The above-obtained results demonstrate that the diverse structural factors of photovoltaic molecules lead to the discrepant degradation processes under light illumination. NFRA PTIC and the derived OSCs exhibit exceptional photostabilities among the head-to-head compared with other FREA and SFRA A–D–A NFAs. We can correlate the superior photostability of NFAs and their derived OSCs to the chemical structural confinement of NFAs at the molecular level and in the solid. To investigate the applicability of this structural guidance, we extend studies into the high-performance A–D–A NFA, Y6. The identical traits of Y6 and PTIC on planar sp3 carbon-free skeleton and outwards thiophene sidechains embed also good photostability of PBDB-TF:Y6-based OSCs without solvent additive (maintaining ~77% PCE of their fresh devices after 300 h illumination, Supplementary Fig. 4), as well as neat Y6 film (with 82% of the original absorption intensity under 64 h illumination in ambient, Supplementary Fig. 35).

In summary, we disclose, for the first time, that the volume-conserving photoisomerization of exocyclic vinyl groups is one critical step toward the subsequent photodegradation of a unique series of A–D-A NFAs.
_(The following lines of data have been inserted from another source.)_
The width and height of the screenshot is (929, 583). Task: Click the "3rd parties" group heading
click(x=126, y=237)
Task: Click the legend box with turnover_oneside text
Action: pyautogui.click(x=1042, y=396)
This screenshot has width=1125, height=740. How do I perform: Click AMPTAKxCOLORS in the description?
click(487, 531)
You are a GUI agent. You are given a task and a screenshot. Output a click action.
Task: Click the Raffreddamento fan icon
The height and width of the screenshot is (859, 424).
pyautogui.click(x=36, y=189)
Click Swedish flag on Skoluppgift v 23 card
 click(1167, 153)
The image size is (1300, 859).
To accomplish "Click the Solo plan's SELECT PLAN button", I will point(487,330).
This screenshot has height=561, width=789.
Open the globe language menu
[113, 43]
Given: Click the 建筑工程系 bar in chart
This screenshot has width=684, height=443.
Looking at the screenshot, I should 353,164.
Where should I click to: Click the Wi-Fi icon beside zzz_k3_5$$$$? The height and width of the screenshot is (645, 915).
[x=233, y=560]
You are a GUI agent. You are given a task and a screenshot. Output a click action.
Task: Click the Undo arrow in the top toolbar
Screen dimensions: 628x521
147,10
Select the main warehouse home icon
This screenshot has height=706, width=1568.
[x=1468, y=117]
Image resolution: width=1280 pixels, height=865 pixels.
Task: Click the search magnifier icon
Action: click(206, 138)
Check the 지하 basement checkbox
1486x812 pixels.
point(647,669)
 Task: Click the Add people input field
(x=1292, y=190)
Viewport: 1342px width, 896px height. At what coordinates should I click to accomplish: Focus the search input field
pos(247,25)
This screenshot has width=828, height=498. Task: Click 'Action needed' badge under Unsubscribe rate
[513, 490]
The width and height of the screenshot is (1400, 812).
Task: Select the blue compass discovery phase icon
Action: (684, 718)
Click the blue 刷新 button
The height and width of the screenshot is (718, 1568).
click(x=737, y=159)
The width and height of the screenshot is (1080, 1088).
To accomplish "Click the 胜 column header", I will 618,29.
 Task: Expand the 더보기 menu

Among the studied NFAs with the fused, semi-fused, and non-fused backbones, non-fused PTIC displays superior photostability in solution, films, and solar cells. Non-fused PTIC-based OSCs displayed about 359 times and 322 times slower decay rates than fused IT-4F and semi-fused HF-PCIC based OSCs, respectively. It is because the structural confinement prevents the photoisomerization of NFAs at the molecular level and in condensed solid. In this regard, the structural factors, including hinder outward-chain and planar sp3 carbon-free backbones play important roles to enhance the intrinsic photostabilities of these A–D–A NFAs and their derived OSCs. Even though, there are still some other complicate reasons associating with the photostabilities of non-fullerene solar cells. We believe the structure–property correlation from these unique examples can be beneficial to the community, providing new chemistry insights for designing photostable organic semiconductors and optoelectronics.